CORRESP 1 filename1.htm CORRESP

Crestwood Midstream Partners LP

700 Louisiana Street, Suite 2550

Houston, Texas 77002

April 12, 2016

Mara L. Ransom

Assistant Director

United States Securities and Exchange Commission

Division of Corporation Finance

100 F Street, N.E.

Washington, D.C. 20549-3561

 

Re: Crestwood Midstream Partners LP

Registration Statement on Form S-4

Filed March 7, 2016

File No. 333-210000

Ladies and Gentlemen:

Set forth below are the responses of Crestwood Midstream Partners LP (the “Company”, “we,” “us” or “our”), to comments received from the staff of the Division of Corporation Finance (the “Staff”) of the Securities and Exchange Commission (the “Commission”) by letter dated April 6, 2016, with respect to Registration Statement on Form S-4 , File No. 333-210000, filed with the Commission on March 7, 2016 (the “Registration Statement”).

For your convenience, each response is prefaced by the exact text of the Staff’s corresponding comment in bold, italicized text. All references to page numbers and captions correspond to the Registration Statement on Form S-4 unless otherwise specified.

Risk Factors

Risks Related to the Notes

“We may not be able to generate sufficient cash flow to meet our debt obligations...,” page 12

 

1. We note your disclosure regarding general cash flow variances which may affect your ability to meet your debt obligations. Please tell us what consideration you gave to disclosing more specific cash flow and customer credit concerns in view of the fact that Quicksilver Resources Inc. recently filed for bankruptcy protection and the status of your current and future services to Quicksilver and the Barnett Shale operations remain uncertain; or advise if you do not believe that more specific disclosure is required.


Securities and Exchange Commission

April 12, 2016

Page 2

 

RESPONSE: We acknowledge the Staff’s comment. On April 11, 2016, we filed a Current Report on Form 8-K announcing that the Company entered into new, long-term commercial agreements with BlueStone Natural Resources II, LLC (“BlueStone”) to gather and process natural gas across the Company’s Alliance, Lake Arlington and Cowtown systems in the Barnett Shale. It also indicates that BlueStone closed the acquisition of the Barnett Shale assets owned by Quicksilver Resources Inc. (“Quicksilver”) on April 6, 2016 and withdrew its motion to reject Crestwood’s legacy gathering agreements related to its Barnett Shale assets. As a result of the items mentioned in the Form 8-K, we no longer have specific cash flow and customer credit concerns related to Quicksilver and its related bankruptcy proceedings, as we will no longer provide future services to Quicksilver as a part of our Barnett Shale operations.

Incorporation by Reference of Certain Documents, page 89

 

2. We note that you have incorporated by reference the filings made by Crestwood Midstream Partners LP under Sections 13(a), 13(c), 14 or 15(d) of the Securities Exchange Act of 1934, as amended. Please provide us with your analysis as to the eligibility of the company to incorporate by reference into the Form S-4, or revise your disclosure accordingly.
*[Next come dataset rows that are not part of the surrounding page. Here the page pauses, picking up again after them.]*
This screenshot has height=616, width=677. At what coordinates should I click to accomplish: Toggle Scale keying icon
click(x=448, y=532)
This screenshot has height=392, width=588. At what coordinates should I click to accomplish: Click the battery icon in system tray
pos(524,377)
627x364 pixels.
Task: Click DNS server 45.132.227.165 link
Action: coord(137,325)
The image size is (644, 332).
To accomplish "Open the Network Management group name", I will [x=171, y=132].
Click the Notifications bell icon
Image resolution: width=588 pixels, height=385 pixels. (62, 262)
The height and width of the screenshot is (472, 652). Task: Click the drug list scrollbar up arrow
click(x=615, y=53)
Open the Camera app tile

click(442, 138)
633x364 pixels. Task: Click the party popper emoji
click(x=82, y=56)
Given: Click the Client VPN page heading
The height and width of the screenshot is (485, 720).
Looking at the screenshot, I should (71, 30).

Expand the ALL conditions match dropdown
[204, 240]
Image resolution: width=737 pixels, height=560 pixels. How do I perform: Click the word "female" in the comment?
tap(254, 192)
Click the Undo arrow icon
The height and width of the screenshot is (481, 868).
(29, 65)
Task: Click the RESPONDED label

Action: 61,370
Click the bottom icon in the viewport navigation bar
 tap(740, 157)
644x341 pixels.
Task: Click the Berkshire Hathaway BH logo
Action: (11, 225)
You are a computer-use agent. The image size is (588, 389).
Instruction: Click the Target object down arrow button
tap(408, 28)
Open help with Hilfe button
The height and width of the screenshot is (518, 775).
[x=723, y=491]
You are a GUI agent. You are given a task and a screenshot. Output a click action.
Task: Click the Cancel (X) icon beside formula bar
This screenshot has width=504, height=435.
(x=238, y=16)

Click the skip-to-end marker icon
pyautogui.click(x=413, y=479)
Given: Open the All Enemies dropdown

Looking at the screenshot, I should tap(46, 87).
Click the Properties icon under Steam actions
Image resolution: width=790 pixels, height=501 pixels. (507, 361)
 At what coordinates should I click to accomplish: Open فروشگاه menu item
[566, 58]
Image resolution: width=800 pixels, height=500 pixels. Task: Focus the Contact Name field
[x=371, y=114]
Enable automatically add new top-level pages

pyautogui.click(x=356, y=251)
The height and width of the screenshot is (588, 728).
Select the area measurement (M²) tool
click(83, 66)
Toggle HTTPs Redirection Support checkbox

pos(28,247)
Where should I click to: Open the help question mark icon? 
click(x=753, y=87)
In this regard, we refer you to General Instruction B.1 to Form S-4.

RESPONSE: Under Form S-4, in order to utilize Items 10 and 11 of that Form, and thereby incorporate certain information by reference, a registrant must (i) meet the requirements of General Instruction I.A. of Form S-3 (the “Registrant Requirements”), and (ii) satisfy one of three separate requirements, such as the requirement that the registrant is a majority-owned subsidiary and that one of the conditions of General Instruction I.C. of Form S-3 is met (the “Transaction Requirements”). As explained below, the Company believes it satisfies both the Registrant Requirements and the Transaction Requirements and is therefore entitled to rely upon incorporation by reference as permitted in Item 10 and 11 of Form S-4.

Registrant Requirements

As required under General Instruction I.A.1. of Form S-3, the Company is organized under the laws of a state of the United States (Delaware) and has its principal business operations within the United States. General Instruction I.A.2. of Form S-3 also states that the registrant must (i) have a class of securities registered under Section 12(b) of the Securities Exchange Act of 1934 (the “Exchange Act”), (ii) have a class of equity securities registered pursuant to Section 12(g) of the Exchange Act or (iii) be required to file reports pursuant to Section 15(d) of the Exchange Act. The Company does not have a class of securities registered under Sections 12(b) or 12(g) of the Exchange Act; however, the Company is required to file reports in accordance with Section 15(d) of the Exchange Act.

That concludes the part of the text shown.